Back in my room, I think 'fark dis,' and -- to quote an old Stones B-side -- back in the bed I started reading my book, and I take my phone right offa the hook.
Next morning, there's a note under my door, scribbled on a page from the tour program. 'Tried to call you. What happened?'
1979: Keef and Ron are touring the US as the New Barbarians, with Stanley Clarke on bass, Joseph 'Zigaboo' Modeliste from The Meters on drums, Bobby Keyes on tenor sax and Ian MacLagan on keys. I join them in Dallas. We conduct an amusing interview during which Keef boasts of having a better reggae collection than any of the punkrockaaas (not surprising since he has a house in Jamaica), and all the old stagers seem a trifle nervous about an up-and-coming new band called The Police. At a post-gig party in Keef's room, attended by several members of the Dallas Cowboys football team and their cheerleaders, Keef announces that he has a bag of primo weed in one of his suitcases, but passes out before he can find it. I then watch him snooze on the floor while a whole bunch of people he doesn't know ransack his luggage looking for weed, and reflect that being an iconic rock star occasionally has its downsides.
1984: release of another disappointing Stones album, Dirty Work. For some reason I have been hanging out with Jeff Beck, who's been invited to the launch party,so I tag along. Bump into Keef. He gives me a big hug.
'I'm flattered,' I tell him, 'but we've never been close. Why are you so glad to see me?'
'I'm glad to see anyone,' he tells me, 'who's still around.'
POSTSCRIPT, 2003: The Stones are on the Forty Licks tour, and I am dispatched to Amsterdam to interview Uncle Keef (by now mellowed into the Lovable Old Pirate we know today) for the London Evening Standard. Having both purchased and consumed rather too enthusiastically at one of the city's cannabis cafe, I have only just regained the power to speak a known human language when it is time for the interview.
Keef arrives in high spirits (no pun intended) waving a fresh bottle of Stolichnaya, accompanied by a minder with a tall glass, an ice bucket and several cans of orange Fanta.

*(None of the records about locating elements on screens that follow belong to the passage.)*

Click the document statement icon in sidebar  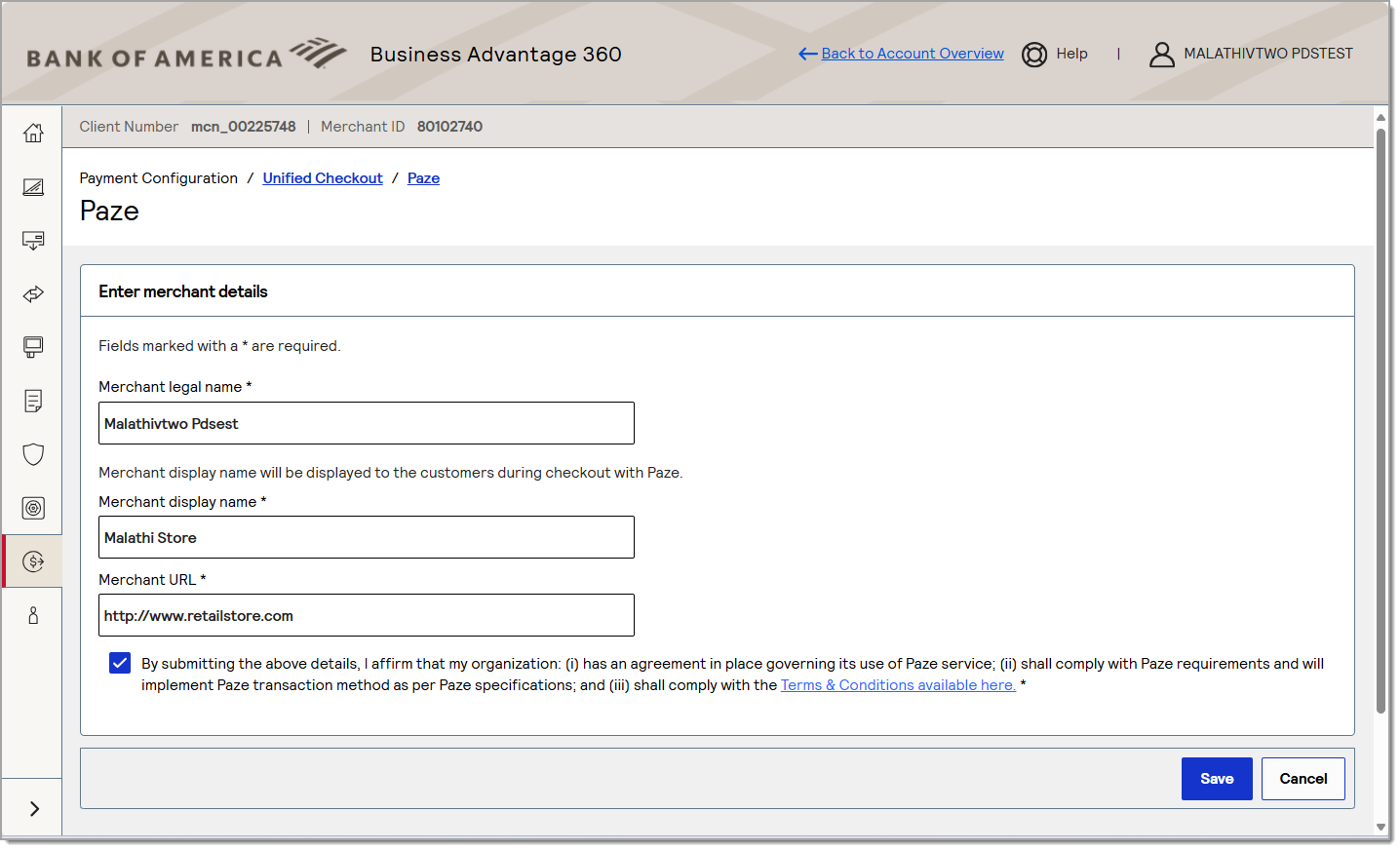[x=33, y=401]
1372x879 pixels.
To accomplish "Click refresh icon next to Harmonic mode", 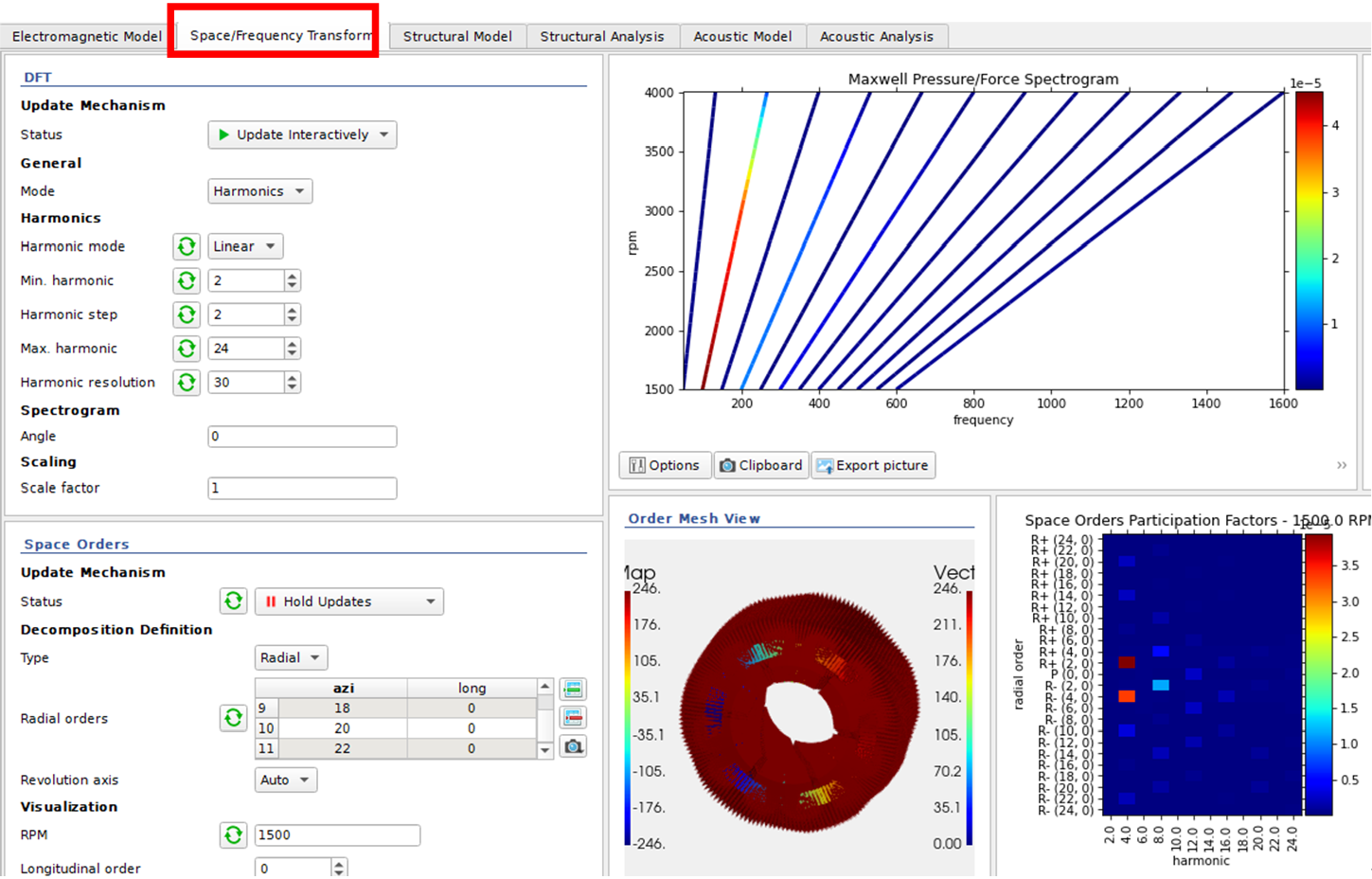I will (187, 246).
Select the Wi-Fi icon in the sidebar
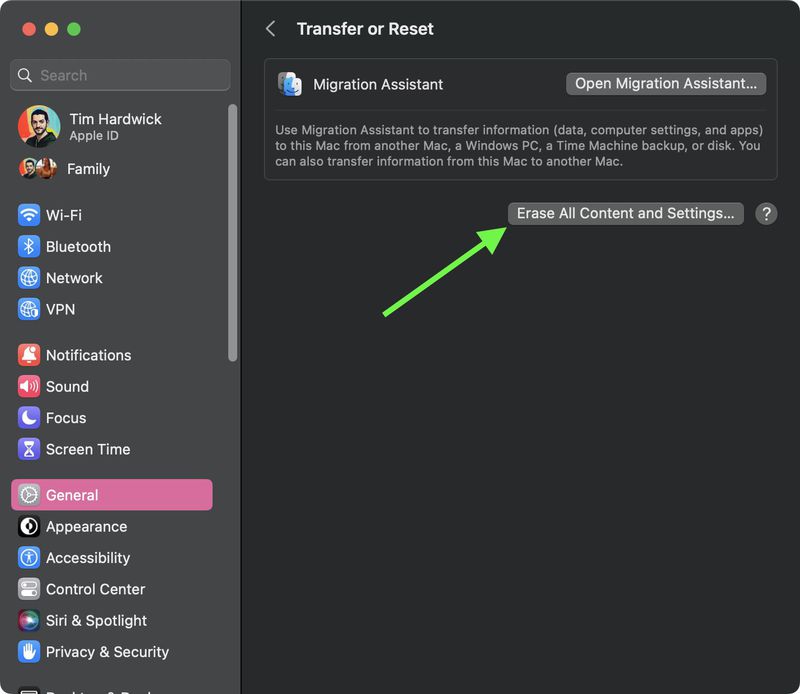The width and height of the screenshot is (800, 694). pyautogui.click(x=27, y=215)
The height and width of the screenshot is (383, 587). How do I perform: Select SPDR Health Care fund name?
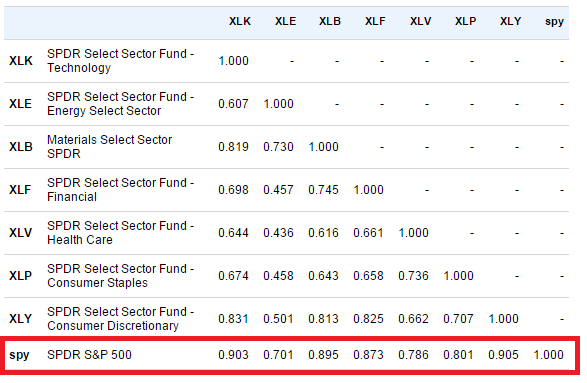tap(121, 233)
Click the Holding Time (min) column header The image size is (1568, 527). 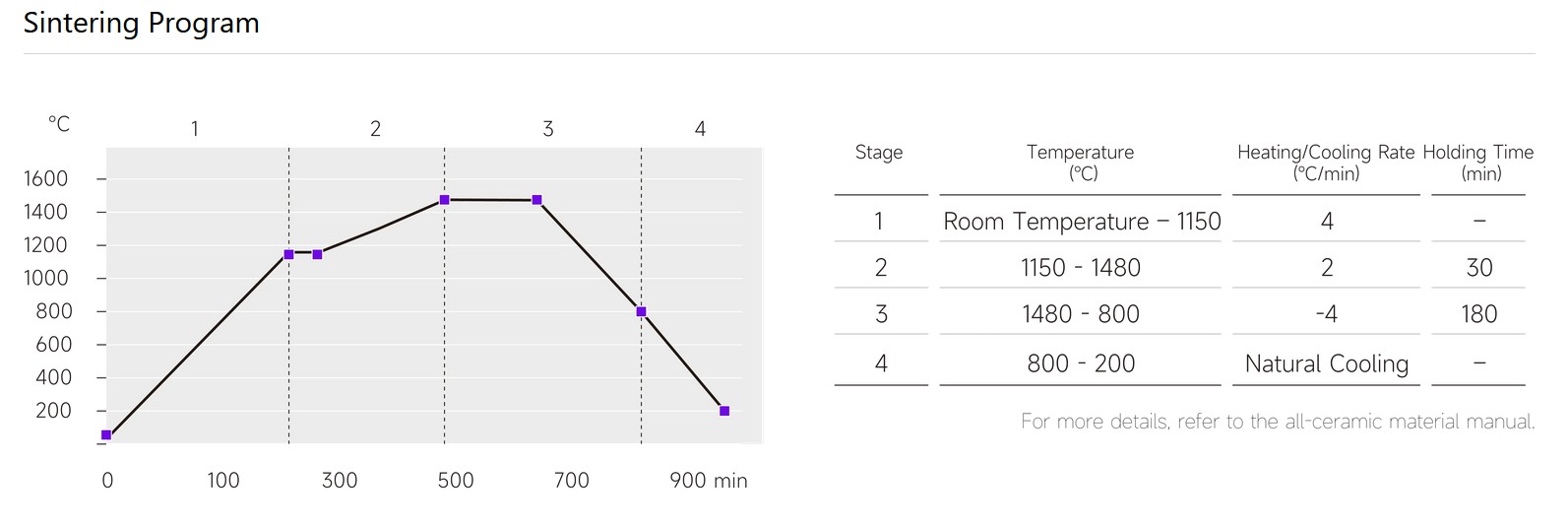pyautogui.click(x=1478, y=163)
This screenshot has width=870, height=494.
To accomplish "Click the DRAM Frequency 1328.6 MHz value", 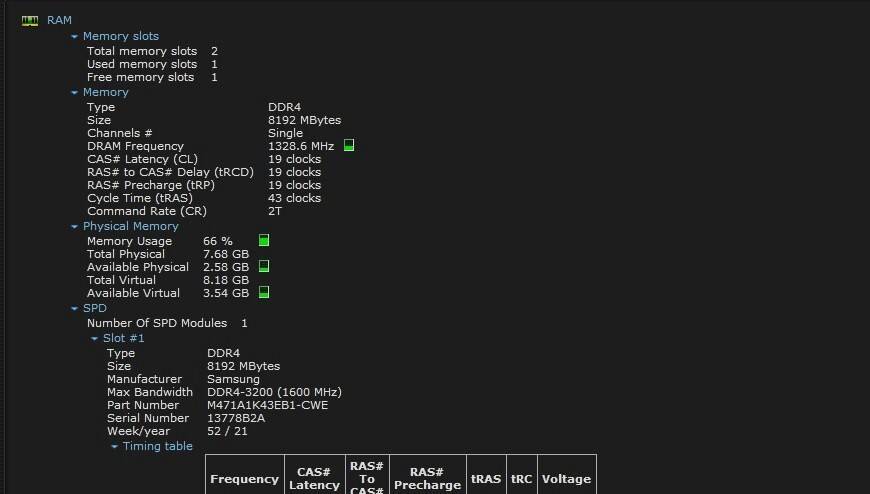I will 301,146.
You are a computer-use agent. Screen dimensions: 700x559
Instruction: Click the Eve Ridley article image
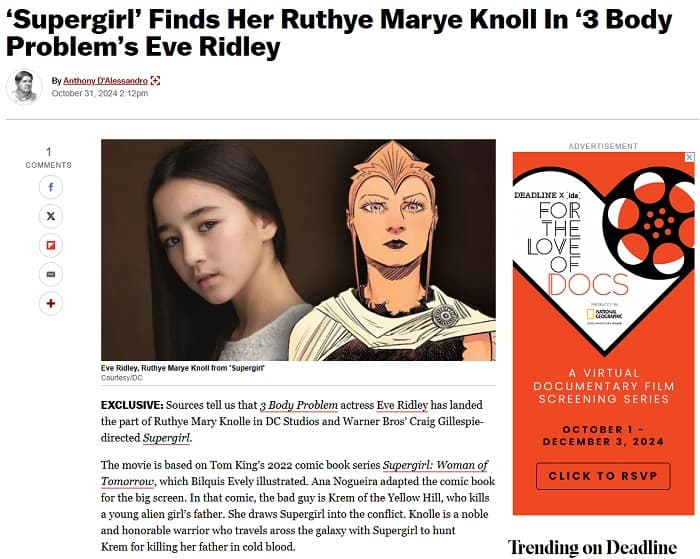298,250
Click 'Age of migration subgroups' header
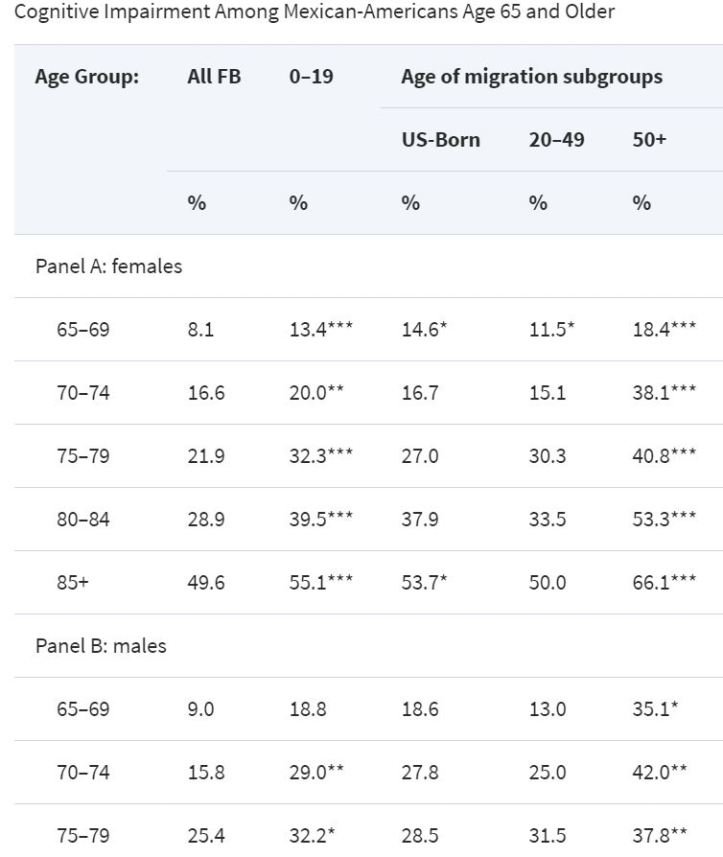 point(531,77)
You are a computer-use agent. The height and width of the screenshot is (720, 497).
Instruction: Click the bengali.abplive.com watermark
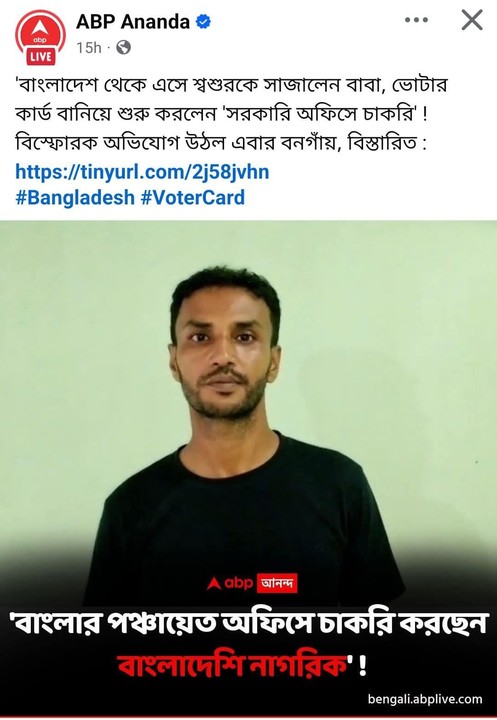click(x=425, y=700)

We conduct a lively interview, during which Keef makes a major theatrical show out of pouring his drinks. I tell him that I'm not crazy about carrying all my remaining weed back through customs, and offer it to him as a goodwill gift.
'Aha!' he chuckles, 'EMG!'
I say, 'Huh?'
"EMG,' he repeats. 'Everything must go!'
At the end of the interview (a brief interlude of Geek Chat is later spun off into a separate piece for Guitarist), he leaves, and I note that he has not only left behind the bag of weed, but the bottle of Stoly, most of which remains. Despite all the theatrics, he has doused his vodkas in so much orange fizz that his drinks barely qualified as alcopops.
I am reduced to the ancient trick of wrapping the bag of weed in a rolled-up pair of dirty socks when returning home. It works, mainly because I now look so old and respectable that Customs don't bother with me. Back home in London, I consider putting Keef's bottle of Stoly up on eBay as a Stones collectable ...
... and then I think 'fark dis,' and drink it.